(What you should do) Repeat exactly the lines that run from the one containing "You are a computer-use" to the end of the data, and leave out all others.

[Stored items]

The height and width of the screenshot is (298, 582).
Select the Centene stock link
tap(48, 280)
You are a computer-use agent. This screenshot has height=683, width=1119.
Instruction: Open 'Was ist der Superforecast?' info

(Expected answer)
You are a computer-use agent. This screenshot has height=683, width=1119.
Instruction: Open 'Was ist der Superforecast?' info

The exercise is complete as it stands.